Task brief: Starting with the first line of the listing below and going on through the line with "at that location.", switch "screenshot" to "screen capture" and leave everything else unchanged. Leave the pictures out of your answer.
Data for this task start
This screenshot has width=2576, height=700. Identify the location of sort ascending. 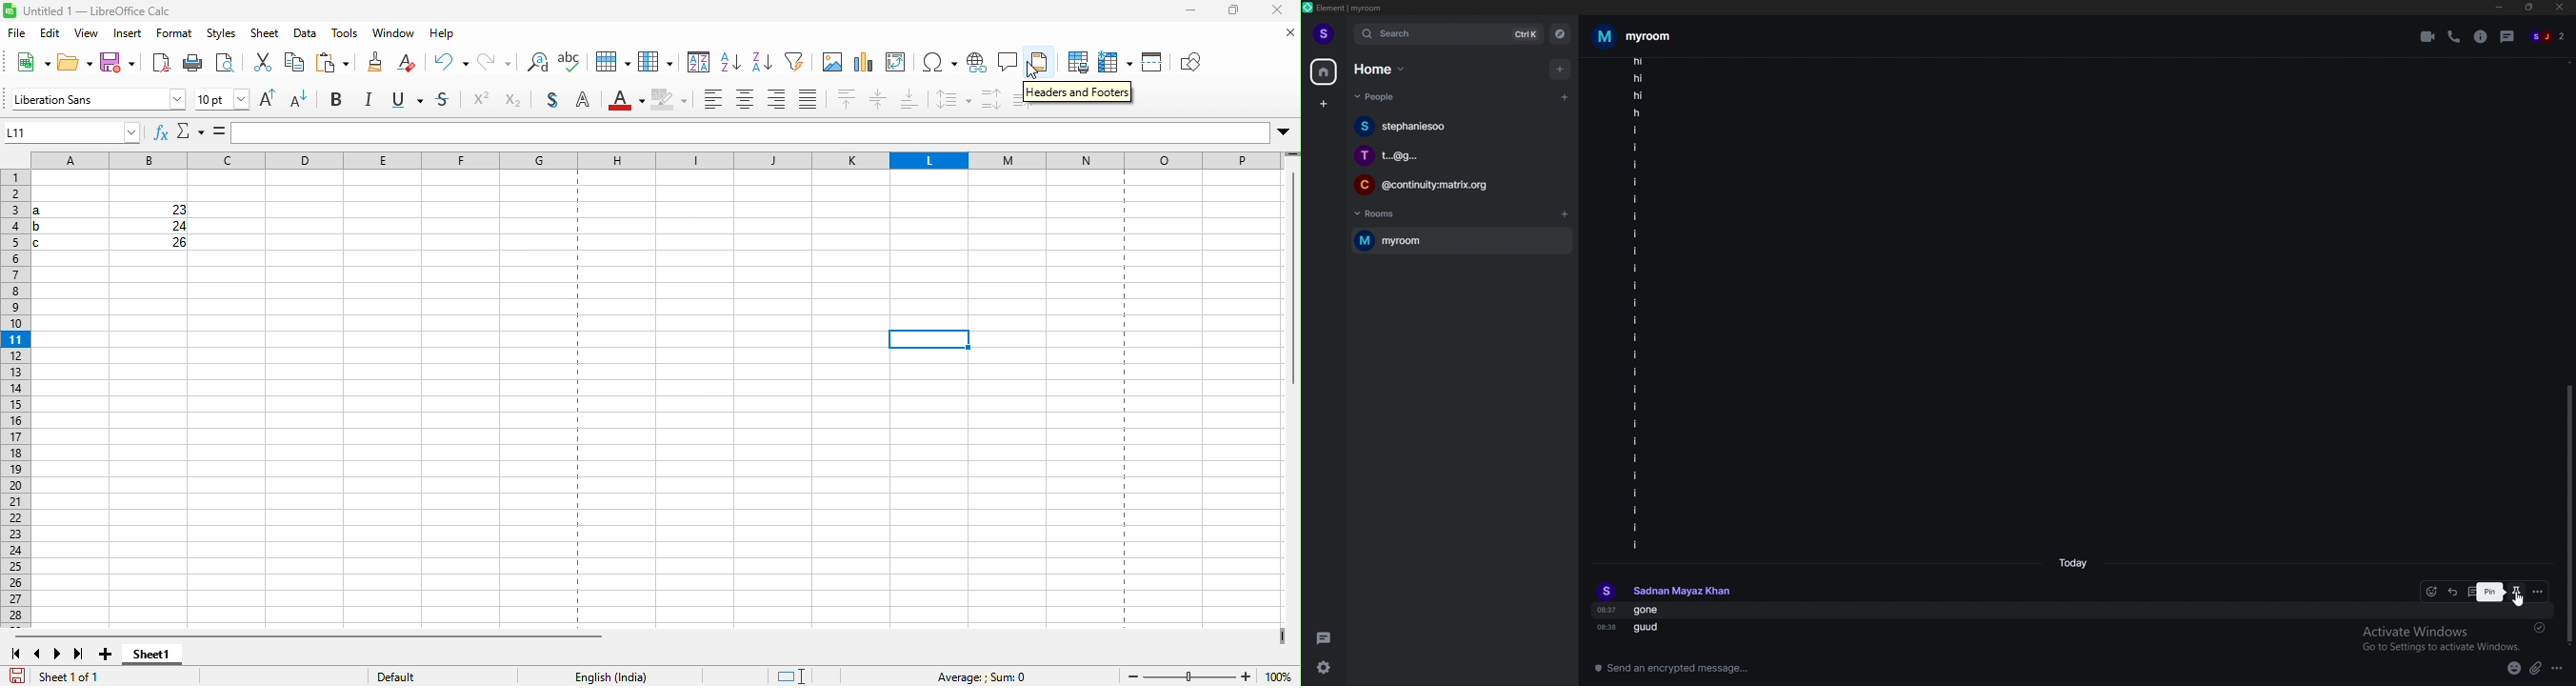
(695, 63).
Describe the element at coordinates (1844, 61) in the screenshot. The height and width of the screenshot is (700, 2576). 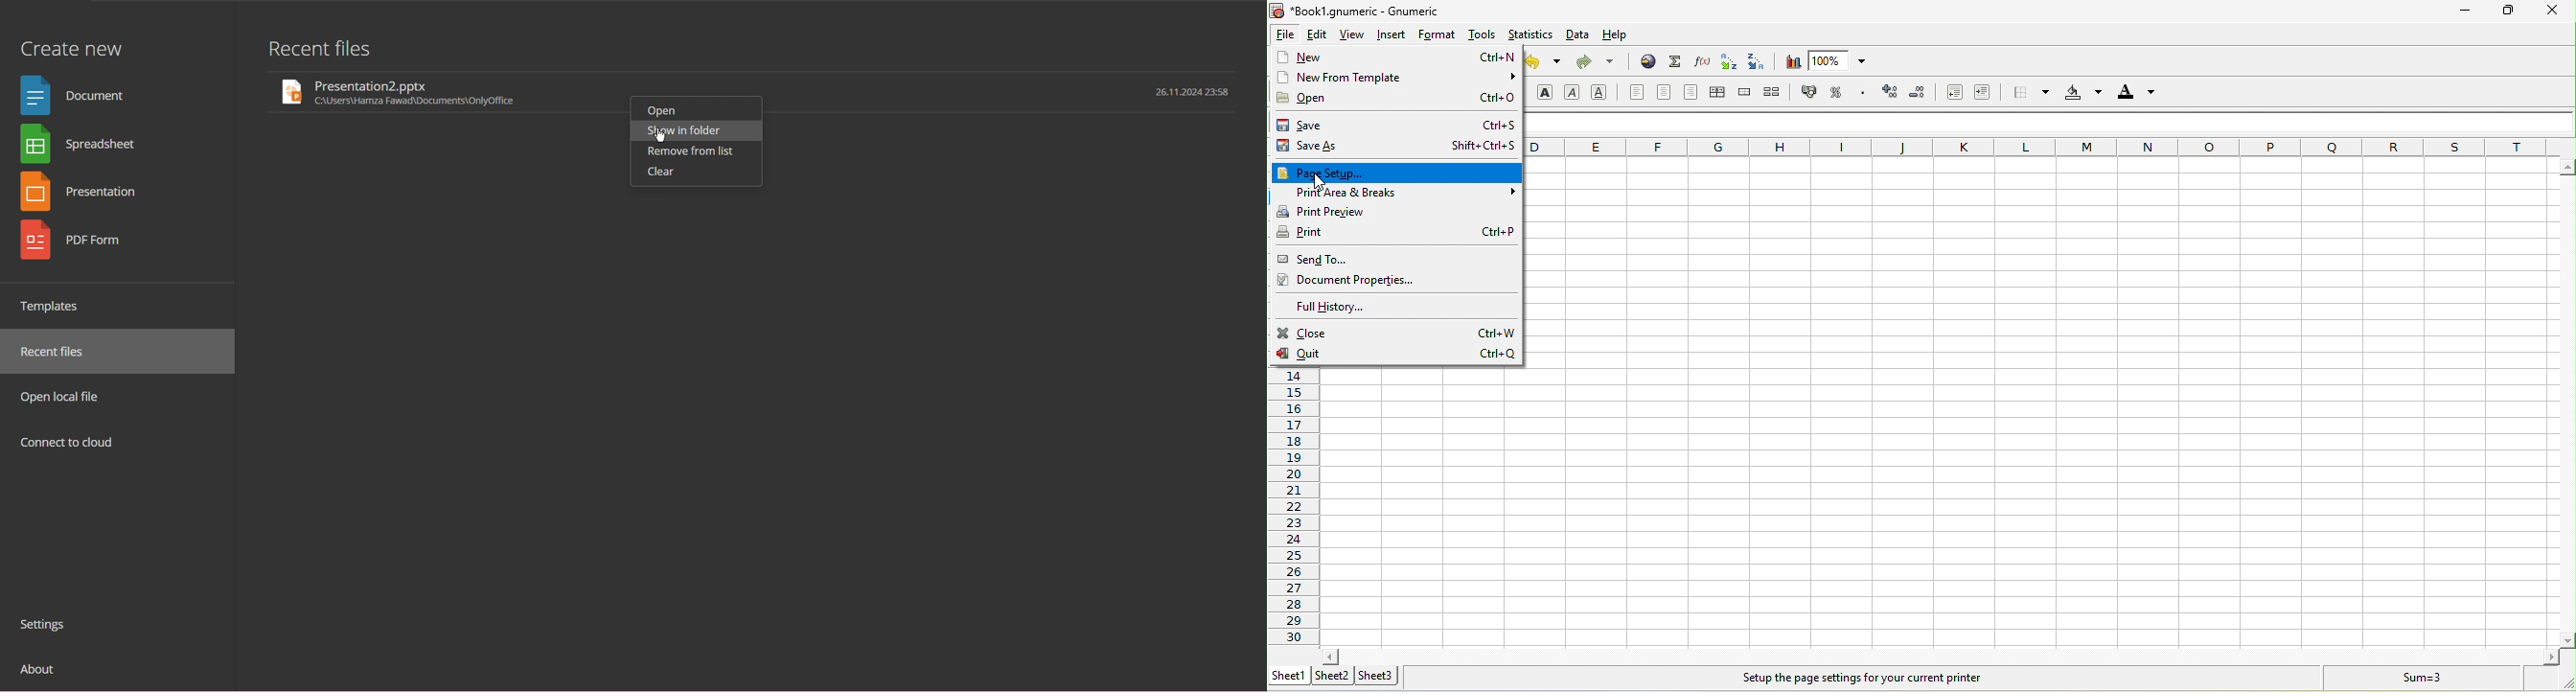
I see `zoom` at that location.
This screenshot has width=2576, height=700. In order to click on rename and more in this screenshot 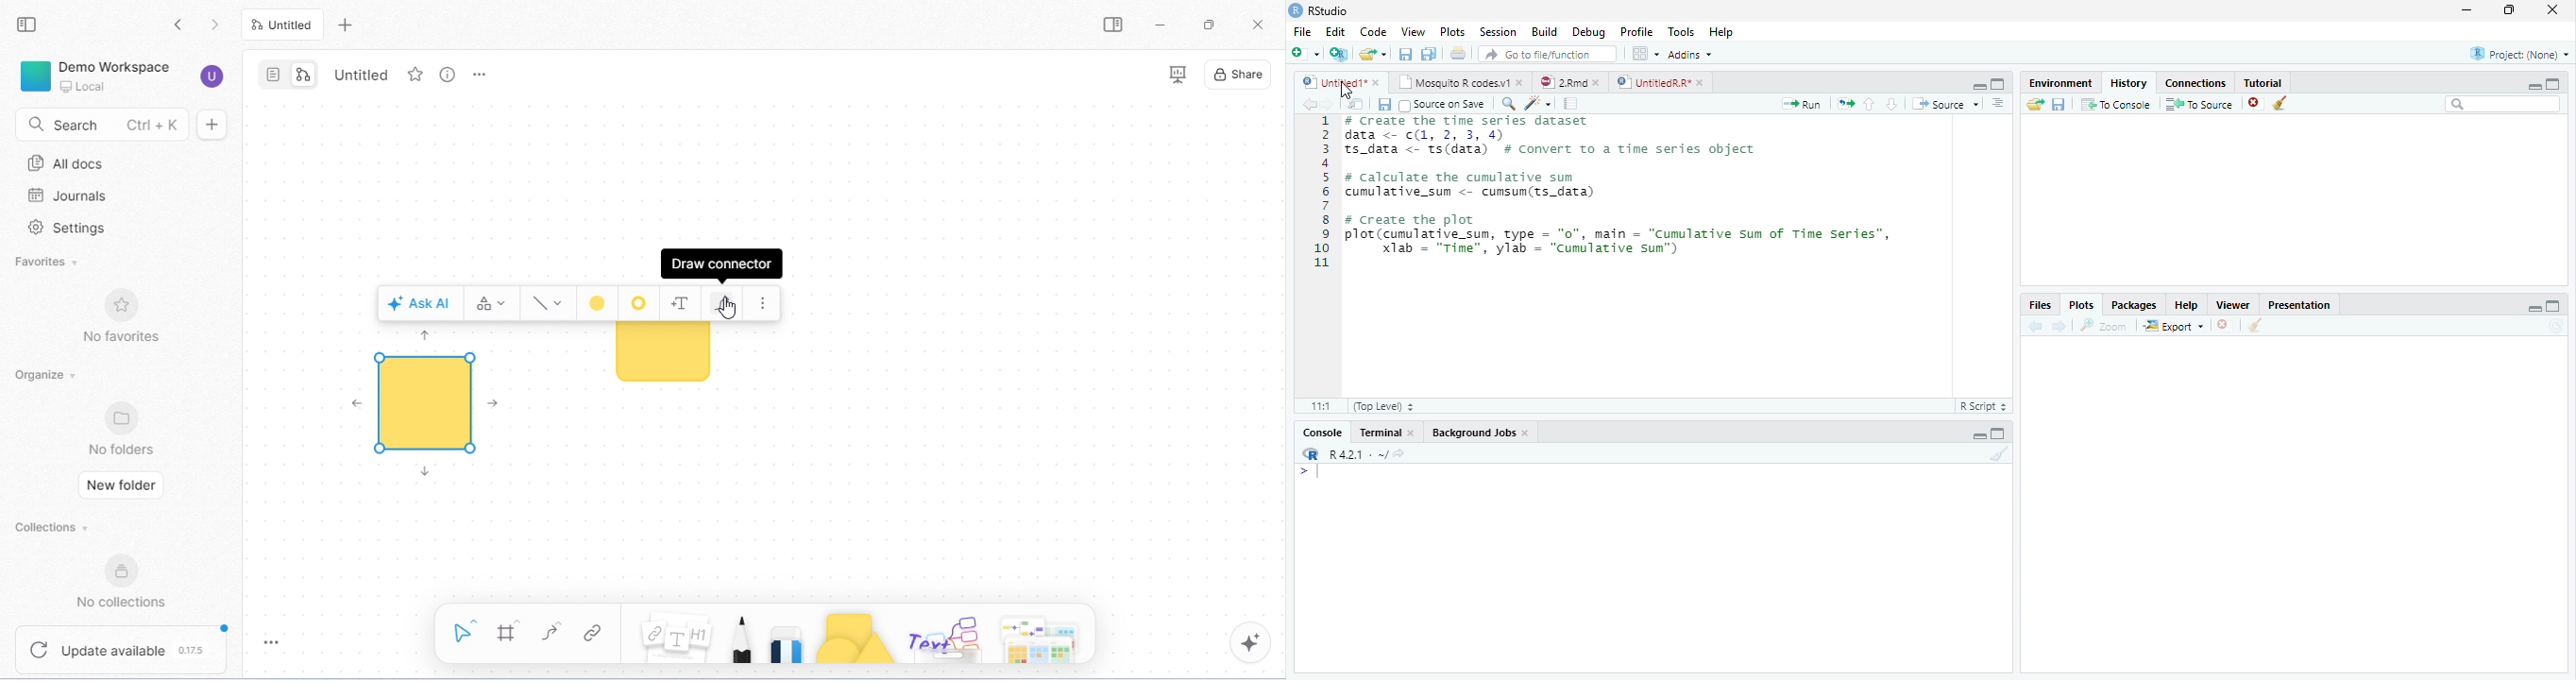, I will do `click(478, 73)`.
Data for this task end
Exercise solution:
This screen capture has width=2576, height=700. Identify the location of sort ascending. 
(695, 63).
Describe the element at coordinates (1844, 61) in the screen capture. The height and width of the screen capture is (700, 2576). 
I see `zoom` at that location.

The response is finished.